A Marion County sheriff’s deputy was called to an Ocala elementary school Wednesday morning following reports of one third-grader threatening to shoot another one.
The assistant principal at Sunrise Elementary School, located at 375 Marion Oaks Crse., told the deputy that a third-grader went to his teacher and said that another student had threatened him. The student said that he had been asked a question and after answering it, he shouted out, “I got it right!” Another student then called him a racial epithet and “said that he would shoot him,” a sheriff’s office report states.
The third-grade teacher said the student admitted to making the statement. And she added that an 8-year-old girl sitting nearby heard the racial epithet but not the threat, the report says.
When asked about the incident by the deputy and the assistant principal, the student admitted to using the racial epithet but denied making the shooting threat. He said the only reason he admitted to making the statement to his teacher was “because he wanted her to stop asking” him about it. And he said his mother doesn’t own a gun and he doesn’t have access to a weapon, the report states.
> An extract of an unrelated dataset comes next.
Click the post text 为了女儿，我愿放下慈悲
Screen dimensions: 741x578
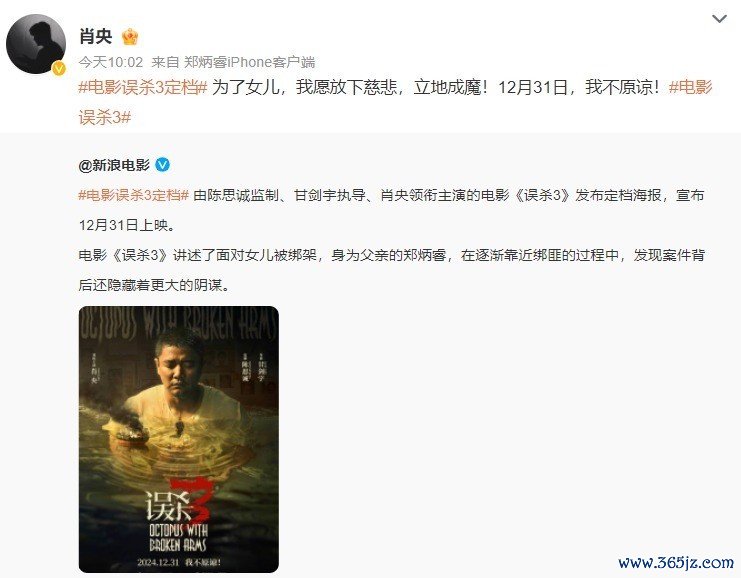click(x=304, y=87)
The assistant principal contacted the Department of Children and Families and was told the agency wouldn’t be filing a report. After several failed attempts were made to contact the student’s mother, the deputy asked to have another deputy visit the student’s home, but he reported back that no one was there and he would continue to try to make contact with the mother.
The deputy then made contact with a sheriff’s sergeant who said she would continue to send night shift units to the boy’s home to attempt to make contact with his mother. The deputy also planned to notify the sheriff’s office’s crisis intervention specialist about the incident. And it was decided that the school would handle the disciplinary action against the student.